PROMPT
Quote exactly, and only, the lines of the material below from the line with "You are a GUI agent. The screenshot is 1366×1452." through the line with "Justin Bieber - Love Me (947, 427)".

########

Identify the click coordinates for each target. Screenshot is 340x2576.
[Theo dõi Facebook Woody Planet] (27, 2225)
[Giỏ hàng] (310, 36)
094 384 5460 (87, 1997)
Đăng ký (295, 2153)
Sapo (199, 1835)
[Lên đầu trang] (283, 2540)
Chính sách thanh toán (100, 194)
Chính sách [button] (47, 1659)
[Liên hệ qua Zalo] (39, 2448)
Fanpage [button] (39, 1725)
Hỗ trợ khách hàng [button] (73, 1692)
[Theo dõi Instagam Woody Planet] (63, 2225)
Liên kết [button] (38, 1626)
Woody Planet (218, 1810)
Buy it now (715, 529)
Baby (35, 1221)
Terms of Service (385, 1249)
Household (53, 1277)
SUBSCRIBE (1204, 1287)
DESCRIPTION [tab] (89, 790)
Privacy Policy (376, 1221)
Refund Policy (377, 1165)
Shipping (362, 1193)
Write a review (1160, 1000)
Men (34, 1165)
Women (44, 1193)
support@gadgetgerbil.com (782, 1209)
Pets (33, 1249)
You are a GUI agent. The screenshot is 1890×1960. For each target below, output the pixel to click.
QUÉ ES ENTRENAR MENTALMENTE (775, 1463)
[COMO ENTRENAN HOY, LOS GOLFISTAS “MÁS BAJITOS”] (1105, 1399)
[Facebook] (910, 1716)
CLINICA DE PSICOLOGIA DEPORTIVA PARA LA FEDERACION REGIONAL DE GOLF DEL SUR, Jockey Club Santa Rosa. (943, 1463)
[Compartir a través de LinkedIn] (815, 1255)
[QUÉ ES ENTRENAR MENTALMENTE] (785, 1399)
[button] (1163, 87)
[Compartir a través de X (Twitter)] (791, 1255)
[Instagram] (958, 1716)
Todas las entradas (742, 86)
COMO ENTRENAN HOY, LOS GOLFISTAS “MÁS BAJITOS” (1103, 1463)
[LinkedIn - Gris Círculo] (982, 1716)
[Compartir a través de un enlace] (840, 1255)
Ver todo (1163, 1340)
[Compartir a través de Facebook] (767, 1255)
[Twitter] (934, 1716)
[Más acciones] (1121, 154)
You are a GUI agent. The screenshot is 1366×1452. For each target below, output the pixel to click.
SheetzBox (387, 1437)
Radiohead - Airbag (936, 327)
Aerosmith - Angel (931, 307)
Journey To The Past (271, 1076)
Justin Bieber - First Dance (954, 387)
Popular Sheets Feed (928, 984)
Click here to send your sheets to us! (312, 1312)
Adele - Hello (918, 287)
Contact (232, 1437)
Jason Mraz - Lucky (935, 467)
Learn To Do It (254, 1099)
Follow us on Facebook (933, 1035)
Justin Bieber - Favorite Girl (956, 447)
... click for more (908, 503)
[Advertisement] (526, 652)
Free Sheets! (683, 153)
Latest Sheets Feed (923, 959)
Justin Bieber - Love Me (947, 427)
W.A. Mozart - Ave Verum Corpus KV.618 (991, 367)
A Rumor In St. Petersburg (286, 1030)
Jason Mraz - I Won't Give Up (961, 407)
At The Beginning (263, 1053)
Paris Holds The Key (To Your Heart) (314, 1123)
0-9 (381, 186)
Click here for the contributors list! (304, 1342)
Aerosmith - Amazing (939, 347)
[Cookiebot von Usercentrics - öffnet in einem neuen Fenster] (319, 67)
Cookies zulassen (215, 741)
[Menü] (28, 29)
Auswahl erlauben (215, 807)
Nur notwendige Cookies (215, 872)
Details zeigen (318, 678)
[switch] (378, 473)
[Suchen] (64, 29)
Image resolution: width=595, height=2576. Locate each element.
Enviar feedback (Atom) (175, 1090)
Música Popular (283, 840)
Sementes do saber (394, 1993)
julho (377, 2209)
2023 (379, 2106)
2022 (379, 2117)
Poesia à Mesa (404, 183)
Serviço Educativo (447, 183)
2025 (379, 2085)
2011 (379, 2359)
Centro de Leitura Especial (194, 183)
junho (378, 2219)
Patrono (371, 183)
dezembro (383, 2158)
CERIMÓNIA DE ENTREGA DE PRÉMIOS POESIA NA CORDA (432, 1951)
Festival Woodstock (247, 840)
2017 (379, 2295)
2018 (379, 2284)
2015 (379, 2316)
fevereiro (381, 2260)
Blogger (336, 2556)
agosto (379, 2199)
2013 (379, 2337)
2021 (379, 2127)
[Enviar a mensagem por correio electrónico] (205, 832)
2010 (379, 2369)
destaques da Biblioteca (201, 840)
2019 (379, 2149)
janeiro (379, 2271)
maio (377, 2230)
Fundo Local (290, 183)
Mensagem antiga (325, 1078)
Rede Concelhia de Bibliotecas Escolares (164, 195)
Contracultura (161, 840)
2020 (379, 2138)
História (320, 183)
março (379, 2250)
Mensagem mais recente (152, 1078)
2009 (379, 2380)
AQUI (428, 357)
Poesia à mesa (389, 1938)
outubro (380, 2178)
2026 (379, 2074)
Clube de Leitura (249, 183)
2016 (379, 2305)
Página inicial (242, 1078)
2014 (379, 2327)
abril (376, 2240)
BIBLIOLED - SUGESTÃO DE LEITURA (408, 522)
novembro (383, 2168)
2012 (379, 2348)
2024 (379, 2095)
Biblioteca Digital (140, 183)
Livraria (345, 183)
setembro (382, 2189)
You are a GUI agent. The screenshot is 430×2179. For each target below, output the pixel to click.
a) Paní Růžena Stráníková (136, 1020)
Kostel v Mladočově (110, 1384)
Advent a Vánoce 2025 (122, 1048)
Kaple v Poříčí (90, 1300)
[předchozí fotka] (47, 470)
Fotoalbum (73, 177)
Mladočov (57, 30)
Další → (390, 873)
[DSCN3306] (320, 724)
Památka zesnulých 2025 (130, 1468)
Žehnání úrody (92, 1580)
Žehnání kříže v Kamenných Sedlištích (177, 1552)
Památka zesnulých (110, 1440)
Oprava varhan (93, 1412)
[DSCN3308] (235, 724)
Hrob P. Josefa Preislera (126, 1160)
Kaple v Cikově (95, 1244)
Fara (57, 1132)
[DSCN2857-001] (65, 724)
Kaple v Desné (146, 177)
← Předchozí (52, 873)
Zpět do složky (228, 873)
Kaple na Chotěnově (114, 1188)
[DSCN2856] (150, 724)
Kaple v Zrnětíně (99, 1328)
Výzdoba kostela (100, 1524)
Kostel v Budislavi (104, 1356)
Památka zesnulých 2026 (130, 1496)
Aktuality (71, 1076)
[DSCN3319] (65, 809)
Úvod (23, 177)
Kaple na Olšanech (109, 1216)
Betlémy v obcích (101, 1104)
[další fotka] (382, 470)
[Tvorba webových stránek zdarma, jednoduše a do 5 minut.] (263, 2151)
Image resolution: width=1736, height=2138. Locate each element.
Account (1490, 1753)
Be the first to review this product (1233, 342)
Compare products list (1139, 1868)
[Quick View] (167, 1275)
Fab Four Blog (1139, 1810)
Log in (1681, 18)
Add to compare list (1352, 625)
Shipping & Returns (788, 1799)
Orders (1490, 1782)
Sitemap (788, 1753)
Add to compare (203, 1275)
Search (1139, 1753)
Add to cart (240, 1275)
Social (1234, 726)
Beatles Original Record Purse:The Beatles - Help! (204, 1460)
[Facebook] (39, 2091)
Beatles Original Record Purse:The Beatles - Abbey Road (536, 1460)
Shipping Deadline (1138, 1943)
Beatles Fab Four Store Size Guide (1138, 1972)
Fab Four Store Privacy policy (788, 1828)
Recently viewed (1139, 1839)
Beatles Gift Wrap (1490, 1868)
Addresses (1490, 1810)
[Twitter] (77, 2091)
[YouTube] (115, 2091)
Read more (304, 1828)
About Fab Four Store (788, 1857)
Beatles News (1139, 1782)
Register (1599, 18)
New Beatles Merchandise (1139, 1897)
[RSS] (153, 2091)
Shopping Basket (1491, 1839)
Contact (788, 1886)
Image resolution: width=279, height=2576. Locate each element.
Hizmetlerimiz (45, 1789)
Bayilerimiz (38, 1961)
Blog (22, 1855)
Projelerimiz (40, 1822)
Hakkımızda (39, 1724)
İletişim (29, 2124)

########

RESULT BELOW
You are a GUI agent. The screenshot is 1366×1452. For each target below, output the pixel to click.
SheetzBox (387, 1437)
Radiohead - Airbag (936, 327)
Aerosmith - Angel (931, 307)
Journey To The Past (271, 1076)
Justin Bieber - First Dance (954, 387)
Popular Sheets Feed (928, 984)
Click here to send your sheets to us! (312, 1312)
Adele - Hello (918, 287)
Contact (232, 1437)
Jason Mraz - Lucky (935, 467)
Learn To Do It (254, 1099)
Follow us on Facebook (933, 1035)
Justin Bieber - Favorite Girl (956, 447)
... click for more (908, 503)
[Advertisement] (526, 652)
Free Sheets! (683, 153)
Latest Sheets Feed (923, 959)
Justin Bieber - Love Me (947, 427)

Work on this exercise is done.